3. The part of the article that I liked the most was when he describes a recent fitting that he had done for him. As part of this the fitter actually found that his driver and 3 wood were a pretty good fit for him, and that for the most part his irons were a good fit. To me this shows the integrity of the person who did this say yep your clubs are actually pretty good for you. I have had some recent driver and iron fitting experiences where there were similar results, and felt good about the fact that I did not try to "create" a reason to have the person change clubs when it was not really necessary.

Hope you might take the time to read this article, it is enjoyable and informative.


Monday, February 1, 2010

ACCRA Golf and the PGA Show - January in Florida!

My better half and I spent last week in Florida. We are hoping to make this an annual trip, which would be wonderful since we can hopefully coordinate it with future ACCRA Golf outings and with the annual PGA Merchandise Show. In getting to participate in these two events, I think I learned quite a few things that can help me provide better service and results for my golf customers.

ACCRA Golf Outing. I believe this is the 6th annual outing that this company has been hosting.
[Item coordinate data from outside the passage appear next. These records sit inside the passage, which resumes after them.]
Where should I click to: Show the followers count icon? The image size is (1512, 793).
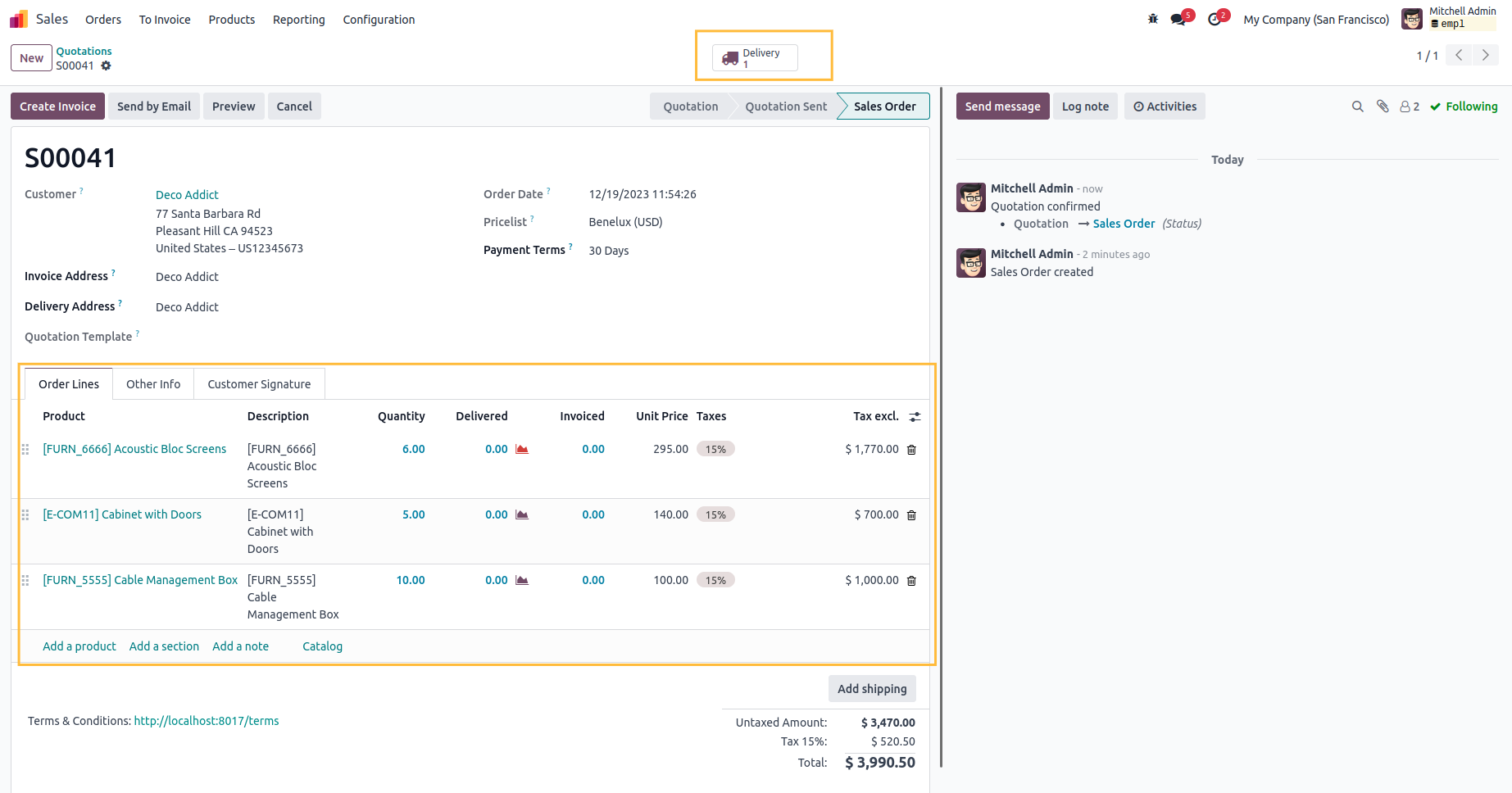1410,106
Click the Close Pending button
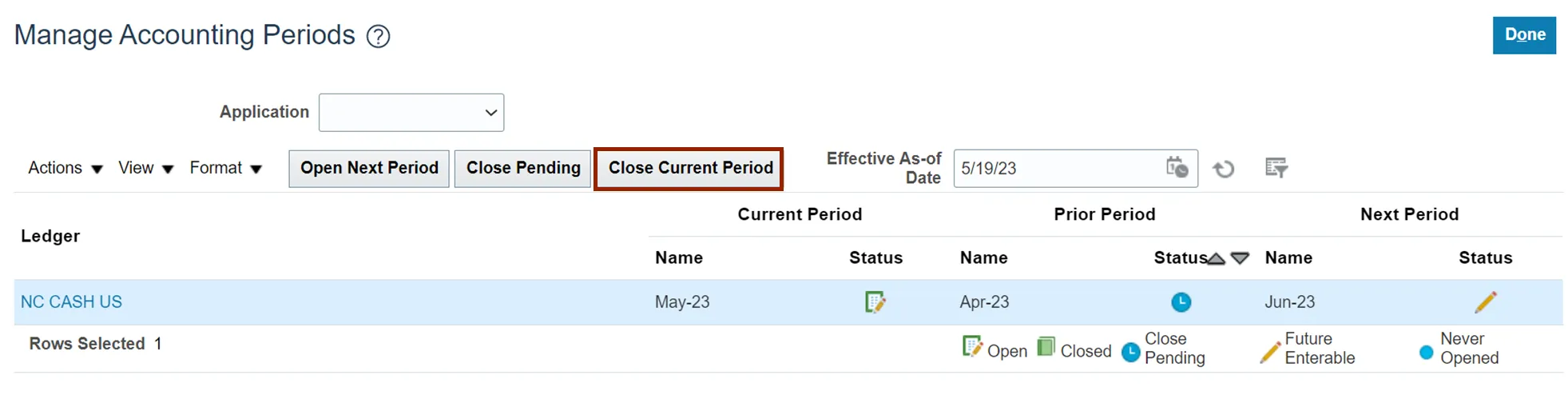Image resolution: width=1568 pixels, height=407 pixels. tap(523, 168)
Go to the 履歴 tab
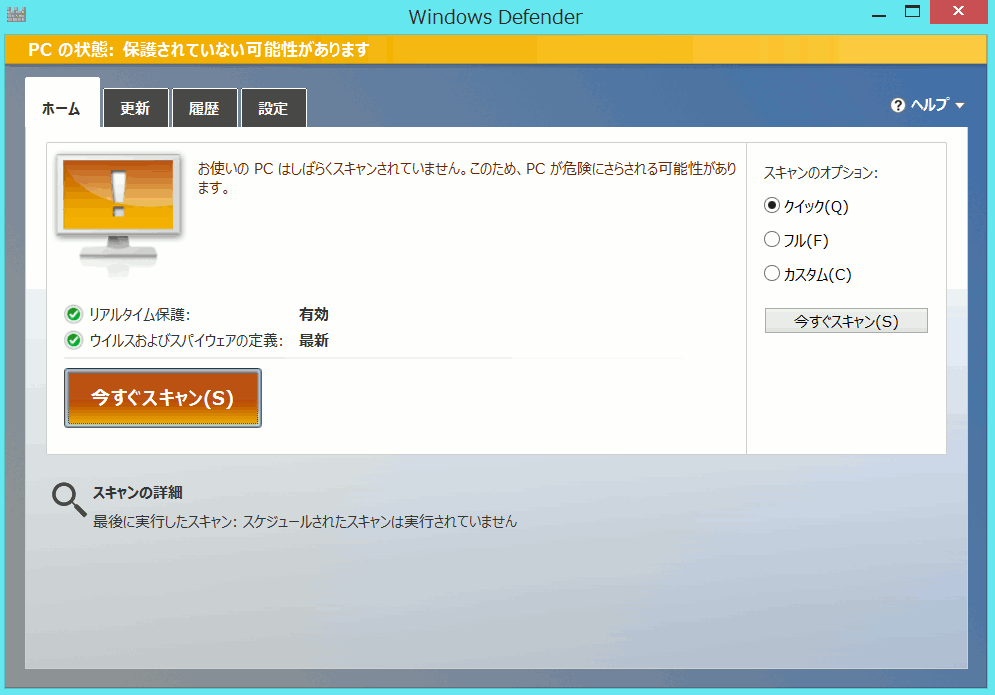Viewport: 995px width, 695px height. (204, 109)
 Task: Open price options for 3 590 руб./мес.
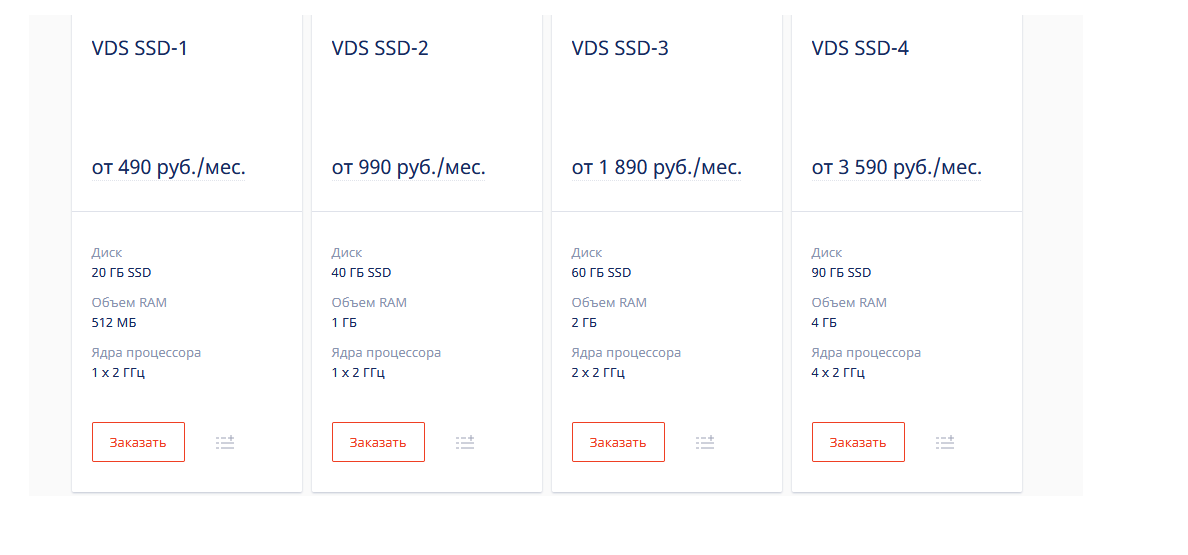pos(897,167)
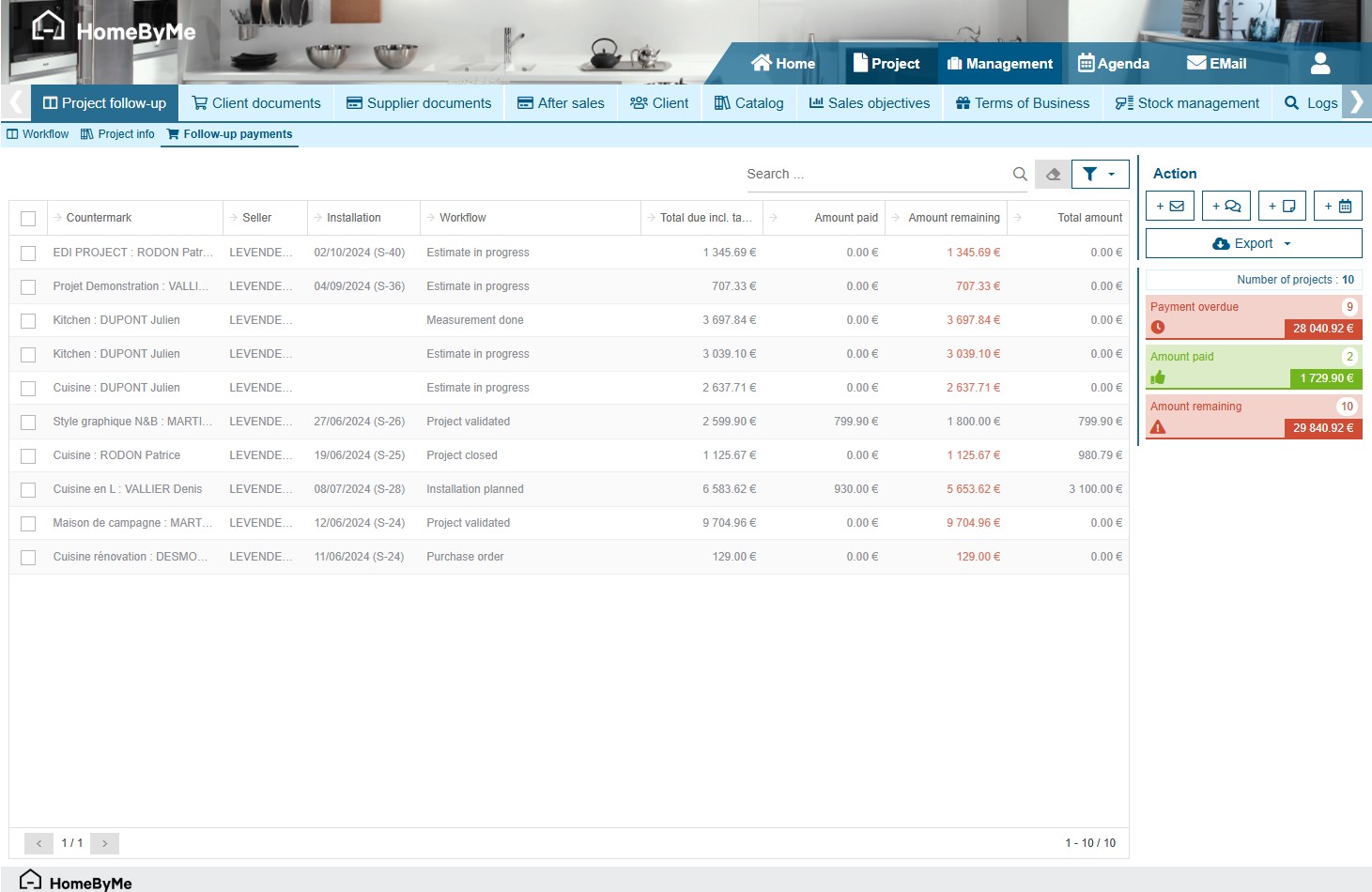Select checkbox for Cuisine en L row
The width and height of the screenshot is (1372, 892).
(x=28, y=489)
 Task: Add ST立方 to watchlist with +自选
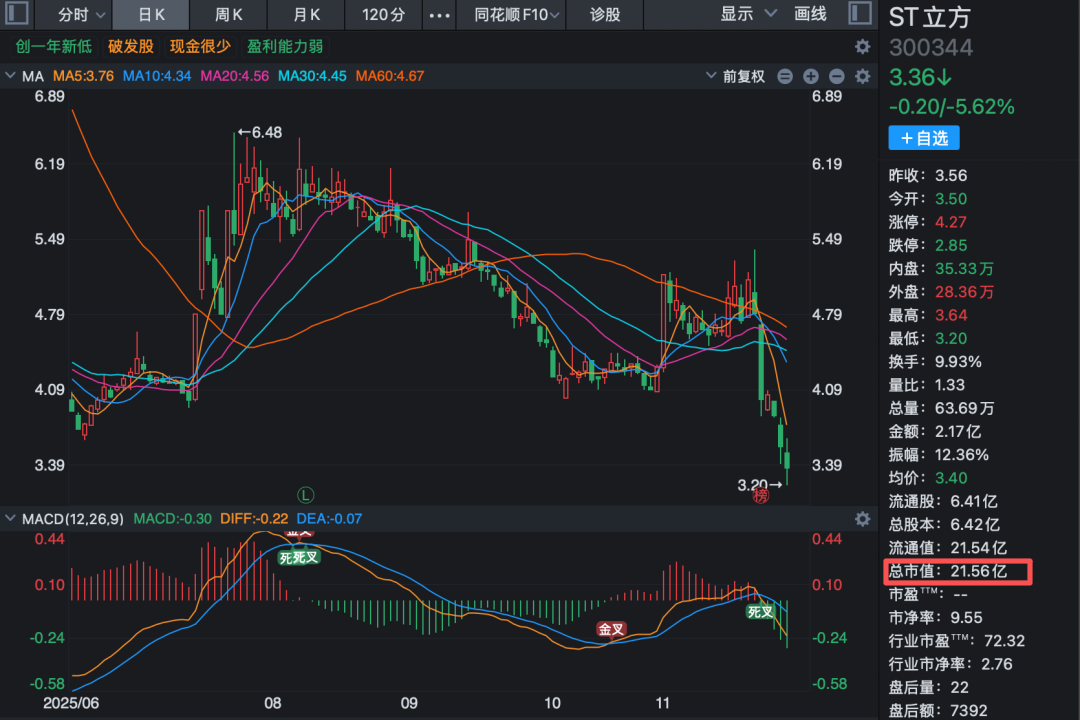[923, 138]
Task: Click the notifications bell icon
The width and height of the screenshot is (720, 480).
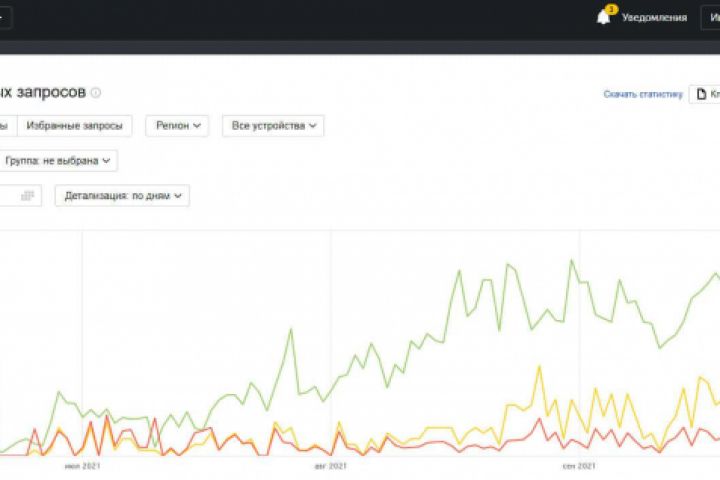Action: point(603,18)
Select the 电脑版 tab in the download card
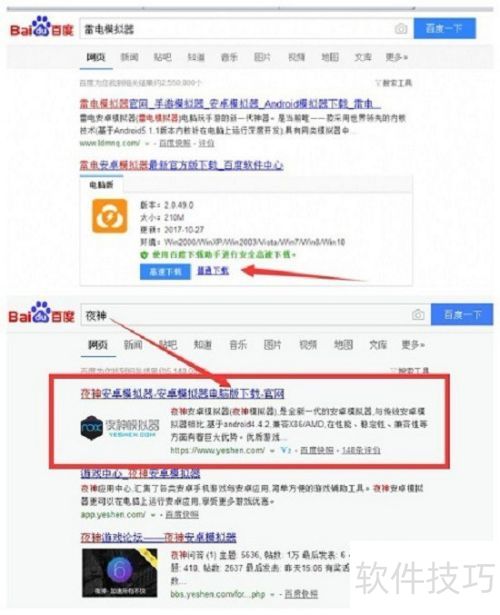The width and height of the screenshot is (500, 615). coord(101,185)
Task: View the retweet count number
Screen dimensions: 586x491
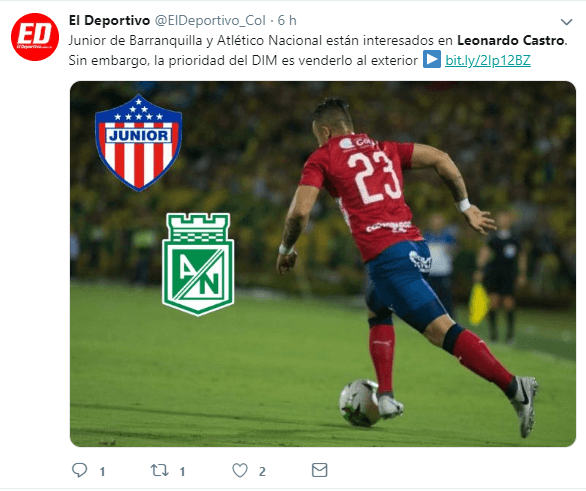Action: click(182, 472)
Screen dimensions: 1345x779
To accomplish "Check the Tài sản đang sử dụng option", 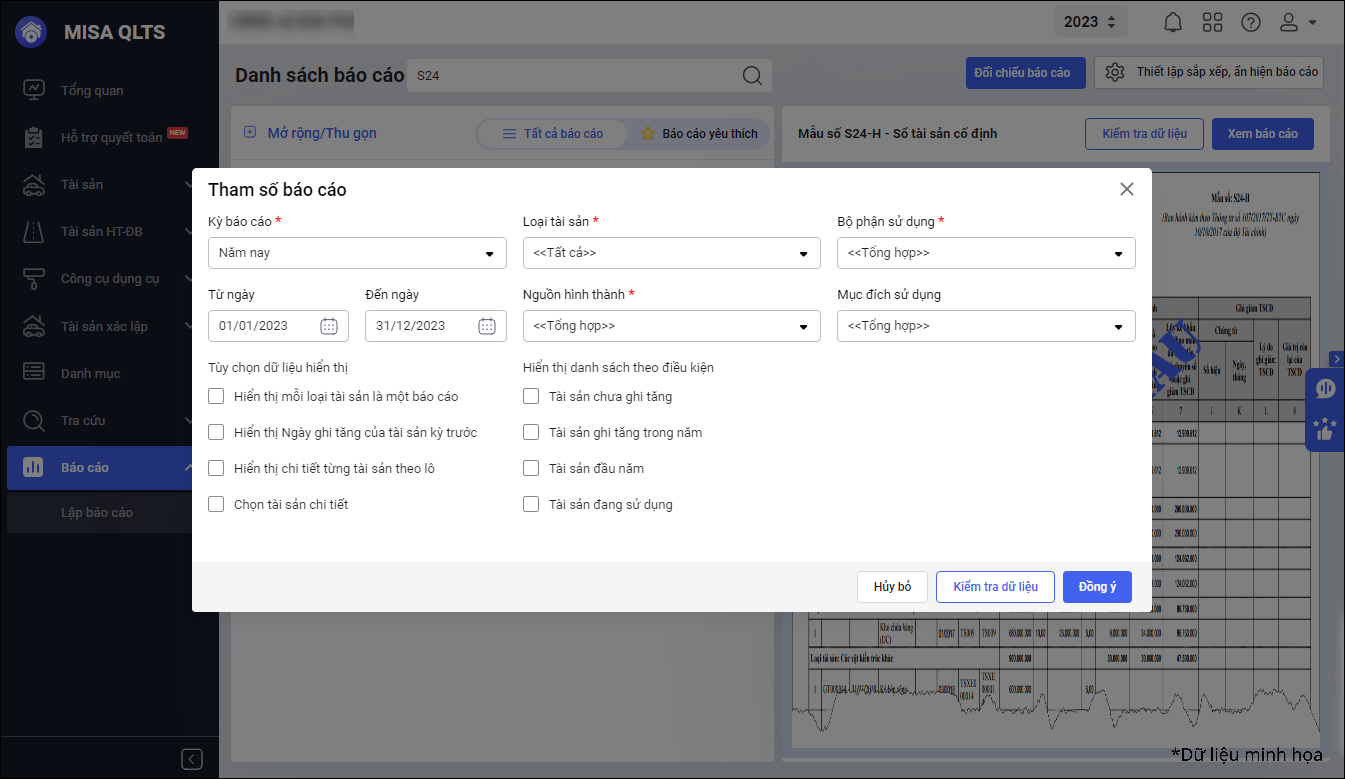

About 100 excellent clubfitters spent a day of eating, golfing, and learning about ACCRA golf products. The two products of most interest to me are the ACCRA wood shaft line and the KBS Tour steel shafts. The wood shafts are designed so that if you fit a player in a specific shaft in his driver, you can use a slightly higher weight shaft with similar flex characteristics for the his fairway woods. I have not used many of these shafts in the past but plan to make them one of my top line shafts for future fittings.

The KBS Tour iron shafts are already in my test shaft group - but now there will be more options with these shafts. In the past the KBS Tour 90 (approx. 90 gram weights) were in taper tip only, but now the Tour 90 shafts will come in parallel tip versions - meaning it will be possible to control the flex of these by tip trimming them.

A wonderful added benefit of attending this event was getting to see Jamie Sadlowski - two time World Long Drive Champion - hit some balls. Like 220 yard 7 irons, and drives over 300 yards with a 30 inch long (yep!) driver, and absolutely nuking his 47 inch gamer driver. It was an awesome show of bombing the ball!

2010 PGA Merchandise Show. This was my first opportunity to spend time at one of these, and it was well worth the effort. I believe there were something like 60 aisles of companies showing clothing, golf equipment - you name it related to golf. For me it was a chance to visit some equipment companies and learn some things to help my business. Some of the things of most value to me were.....

1. I visited the Fujikura golf shaft booth. A big win for me was to learn that I can purchase these shafts - top quality - through M.L. Wilson Company, an AGCP sponsor. I now have access to the full line of Fujikura shafts, and I will consider recommending them - along with Aldila, ACCRA, and SK Fiber shafts - in future driver and fairway wood fittings.

2. There were a LOT of booths where putters and putting improvement aids were featured. Two of the best are the Rife putters and the Contour putters. Both are great custom putter options for players.

3. I visited the Nippon steel shaft booth. Though I have not used these in the past, they have some very light 75 and 85 gram steel shafts that can be good alternatives for players desiring to continue to play steel shafts but want lighter weights.

4. In the grip world, Winn, Lamkin, and Golf Pride showed some excellent new products. Pure Grips and Global Tour Golf - which market Star Grips - are additional options for excellent rubber composite grips.

5. Hireko Golf makes a great driver fitting product that I plan to start using when it is available (April). They have a test driver head and shaft insert system that allows you to vary driver face angle - something that is an important variable in driver fitting.

6. Finally, I visited the Zelocity launch monitor booth and purchased the most recent upgrade to my Zelocity Pure Launch software.

All in all I visited about 50 different golf equipment booths during my day at the Show. It was in the end a tiring but productive day that should help me provide better service to my fitting clients!!